(Data records begins)
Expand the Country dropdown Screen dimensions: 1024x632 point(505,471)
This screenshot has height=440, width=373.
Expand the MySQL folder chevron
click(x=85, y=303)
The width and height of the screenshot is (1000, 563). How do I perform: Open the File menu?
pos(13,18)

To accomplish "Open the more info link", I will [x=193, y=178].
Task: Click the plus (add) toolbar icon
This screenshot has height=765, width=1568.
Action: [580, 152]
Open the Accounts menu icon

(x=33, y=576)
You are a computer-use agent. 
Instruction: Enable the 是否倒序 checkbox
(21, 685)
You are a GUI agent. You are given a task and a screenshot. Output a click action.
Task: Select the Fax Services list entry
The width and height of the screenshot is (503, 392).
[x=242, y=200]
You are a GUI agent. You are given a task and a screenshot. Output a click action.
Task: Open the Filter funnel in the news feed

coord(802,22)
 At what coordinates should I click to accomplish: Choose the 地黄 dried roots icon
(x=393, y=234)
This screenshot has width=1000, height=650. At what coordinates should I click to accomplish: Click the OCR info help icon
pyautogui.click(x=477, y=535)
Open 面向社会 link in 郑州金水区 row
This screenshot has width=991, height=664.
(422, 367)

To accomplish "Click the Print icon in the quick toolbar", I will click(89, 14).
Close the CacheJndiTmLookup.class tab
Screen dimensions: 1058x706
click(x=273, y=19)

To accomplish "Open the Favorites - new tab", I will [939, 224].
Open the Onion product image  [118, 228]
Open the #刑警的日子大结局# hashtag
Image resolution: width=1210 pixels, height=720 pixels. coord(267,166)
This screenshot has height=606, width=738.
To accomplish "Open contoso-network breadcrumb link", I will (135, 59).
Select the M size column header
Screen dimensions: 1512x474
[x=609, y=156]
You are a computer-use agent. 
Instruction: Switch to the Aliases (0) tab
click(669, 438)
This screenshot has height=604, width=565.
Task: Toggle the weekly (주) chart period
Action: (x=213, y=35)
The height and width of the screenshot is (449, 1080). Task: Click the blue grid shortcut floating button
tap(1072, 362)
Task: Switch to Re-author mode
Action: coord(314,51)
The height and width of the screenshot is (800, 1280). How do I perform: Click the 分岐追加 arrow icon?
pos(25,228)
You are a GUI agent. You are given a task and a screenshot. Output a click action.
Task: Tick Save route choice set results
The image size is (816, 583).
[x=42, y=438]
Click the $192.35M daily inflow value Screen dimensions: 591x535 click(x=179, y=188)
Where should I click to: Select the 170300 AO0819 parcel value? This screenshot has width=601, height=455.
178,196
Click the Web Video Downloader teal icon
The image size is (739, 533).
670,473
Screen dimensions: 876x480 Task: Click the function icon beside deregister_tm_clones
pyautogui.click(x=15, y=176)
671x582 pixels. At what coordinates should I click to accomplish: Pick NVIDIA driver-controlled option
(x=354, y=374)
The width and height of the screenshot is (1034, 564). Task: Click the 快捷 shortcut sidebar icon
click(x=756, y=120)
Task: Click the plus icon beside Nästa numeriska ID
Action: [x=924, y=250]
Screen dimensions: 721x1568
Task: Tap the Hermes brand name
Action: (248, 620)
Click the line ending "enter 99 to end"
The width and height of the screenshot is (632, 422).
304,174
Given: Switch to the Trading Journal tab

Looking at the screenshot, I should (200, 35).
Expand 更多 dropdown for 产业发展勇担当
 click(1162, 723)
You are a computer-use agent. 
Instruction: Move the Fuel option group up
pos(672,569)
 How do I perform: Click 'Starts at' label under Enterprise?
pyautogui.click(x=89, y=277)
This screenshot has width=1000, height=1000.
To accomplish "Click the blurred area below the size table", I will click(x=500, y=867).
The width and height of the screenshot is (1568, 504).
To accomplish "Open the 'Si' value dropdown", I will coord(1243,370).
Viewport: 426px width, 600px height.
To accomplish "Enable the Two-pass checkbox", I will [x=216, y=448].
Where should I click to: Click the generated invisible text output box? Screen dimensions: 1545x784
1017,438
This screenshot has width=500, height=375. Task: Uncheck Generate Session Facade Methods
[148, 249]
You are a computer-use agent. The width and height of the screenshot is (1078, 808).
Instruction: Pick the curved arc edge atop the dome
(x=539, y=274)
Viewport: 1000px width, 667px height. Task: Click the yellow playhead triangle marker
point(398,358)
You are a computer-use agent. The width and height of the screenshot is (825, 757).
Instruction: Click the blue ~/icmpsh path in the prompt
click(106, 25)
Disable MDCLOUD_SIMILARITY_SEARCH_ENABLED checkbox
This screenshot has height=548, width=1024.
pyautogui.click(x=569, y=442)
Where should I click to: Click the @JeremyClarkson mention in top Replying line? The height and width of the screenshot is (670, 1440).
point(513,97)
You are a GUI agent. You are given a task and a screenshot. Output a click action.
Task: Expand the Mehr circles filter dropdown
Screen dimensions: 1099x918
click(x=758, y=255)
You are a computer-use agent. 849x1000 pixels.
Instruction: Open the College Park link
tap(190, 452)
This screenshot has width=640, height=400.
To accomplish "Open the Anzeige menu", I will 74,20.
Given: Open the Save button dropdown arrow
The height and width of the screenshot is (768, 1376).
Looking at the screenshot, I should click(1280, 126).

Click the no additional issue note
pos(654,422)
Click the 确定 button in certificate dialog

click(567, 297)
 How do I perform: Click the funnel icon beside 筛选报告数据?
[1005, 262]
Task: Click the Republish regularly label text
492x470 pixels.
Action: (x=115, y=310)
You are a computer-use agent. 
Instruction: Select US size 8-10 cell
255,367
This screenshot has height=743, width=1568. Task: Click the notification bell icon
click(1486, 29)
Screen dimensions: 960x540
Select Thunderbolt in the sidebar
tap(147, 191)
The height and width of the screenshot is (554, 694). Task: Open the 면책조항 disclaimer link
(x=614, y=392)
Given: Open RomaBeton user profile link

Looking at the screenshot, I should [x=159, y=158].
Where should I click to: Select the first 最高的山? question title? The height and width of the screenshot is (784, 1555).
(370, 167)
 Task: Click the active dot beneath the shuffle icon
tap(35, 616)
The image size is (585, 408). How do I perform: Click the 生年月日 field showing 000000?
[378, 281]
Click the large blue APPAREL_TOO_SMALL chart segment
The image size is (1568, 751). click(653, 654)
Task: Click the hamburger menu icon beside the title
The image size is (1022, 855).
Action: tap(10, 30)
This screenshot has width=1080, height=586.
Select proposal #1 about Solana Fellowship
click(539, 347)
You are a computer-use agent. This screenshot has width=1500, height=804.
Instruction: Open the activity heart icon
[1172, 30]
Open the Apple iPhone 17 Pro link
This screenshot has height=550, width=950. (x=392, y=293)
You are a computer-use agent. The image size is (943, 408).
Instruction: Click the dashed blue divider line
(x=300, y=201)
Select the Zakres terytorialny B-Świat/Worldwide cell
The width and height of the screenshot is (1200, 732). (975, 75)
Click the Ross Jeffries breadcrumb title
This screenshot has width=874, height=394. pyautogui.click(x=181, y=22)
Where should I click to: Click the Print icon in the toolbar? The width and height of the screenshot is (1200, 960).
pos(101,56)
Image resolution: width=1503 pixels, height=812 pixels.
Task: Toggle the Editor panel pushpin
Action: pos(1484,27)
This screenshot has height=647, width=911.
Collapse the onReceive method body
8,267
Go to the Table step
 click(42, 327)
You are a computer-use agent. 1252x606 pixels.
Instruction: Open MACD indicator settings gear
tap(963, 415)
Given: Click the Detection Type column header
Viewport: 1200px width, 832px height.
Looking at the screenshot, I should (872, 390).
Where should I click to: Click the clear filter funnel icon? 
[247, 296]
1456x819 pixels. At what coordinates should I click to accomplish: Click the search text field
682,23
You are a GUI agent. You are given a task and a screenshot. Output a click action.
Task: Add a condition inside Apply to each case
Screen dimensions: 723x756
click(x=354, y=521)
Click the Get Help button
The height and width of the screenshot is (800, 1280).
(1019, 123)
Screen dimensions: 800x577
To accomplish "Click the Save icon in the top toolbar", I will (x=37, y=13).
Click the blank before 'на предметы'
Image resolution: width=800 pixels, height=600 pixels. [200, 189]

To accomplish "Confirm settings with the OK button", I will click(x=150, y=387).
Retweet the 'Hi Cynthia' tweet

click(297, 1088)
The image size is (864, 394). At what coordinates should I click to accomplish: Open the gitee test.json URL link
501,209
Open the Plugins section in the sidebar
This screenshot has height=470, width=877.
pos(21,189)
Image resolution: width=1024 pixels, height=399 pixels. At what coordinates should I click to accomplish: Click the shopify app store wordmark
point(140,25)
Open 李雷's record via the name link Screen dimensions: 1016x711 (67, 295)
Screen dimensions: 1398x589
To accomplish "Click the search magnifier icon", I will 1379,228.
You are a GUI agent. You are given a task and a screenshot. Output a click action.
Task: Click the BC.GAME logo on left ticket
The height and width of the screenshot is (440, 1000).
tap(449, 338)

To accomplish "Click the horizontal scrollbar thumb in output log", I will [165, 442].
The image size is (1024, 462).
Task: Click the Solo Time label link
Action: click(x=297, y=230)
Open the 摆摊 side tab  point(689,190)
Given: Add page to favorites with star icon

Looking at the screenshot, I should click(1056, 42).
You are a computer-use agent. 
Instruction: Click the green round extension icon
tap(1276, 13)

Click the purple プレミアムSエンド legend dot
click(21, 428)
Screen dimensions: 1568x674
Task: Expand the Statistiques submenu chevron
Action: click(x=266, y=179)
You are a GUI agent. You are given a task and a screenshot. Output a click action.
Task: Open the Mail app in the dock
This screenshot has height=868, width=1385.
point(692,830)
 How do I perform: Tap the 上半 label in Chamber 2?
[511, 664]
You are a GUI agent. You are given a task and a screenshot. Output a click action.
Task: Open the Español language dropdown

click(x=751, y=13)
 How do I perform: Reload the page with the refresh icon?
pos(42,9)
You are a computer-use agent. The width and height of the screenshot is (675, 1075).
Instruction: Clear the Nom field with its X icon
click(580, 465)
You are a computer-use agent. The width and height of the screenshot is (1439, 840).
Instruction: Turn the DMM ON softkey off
(Data records ends)
Problem statement: Exact copies are needed of the line with "is (675, 1075)." and each line after it through the end of the material above.

Result for this exercise:
You are a computer-use agent. The width and height of the screenshot is (675, 1075).
Instruction: Clear the Nom field with its X icon
click(580, 465)
You are a computer-use agent. The width and height of the screenshot is (1439, 840).
Instruction: Turn the DMM ON softkey off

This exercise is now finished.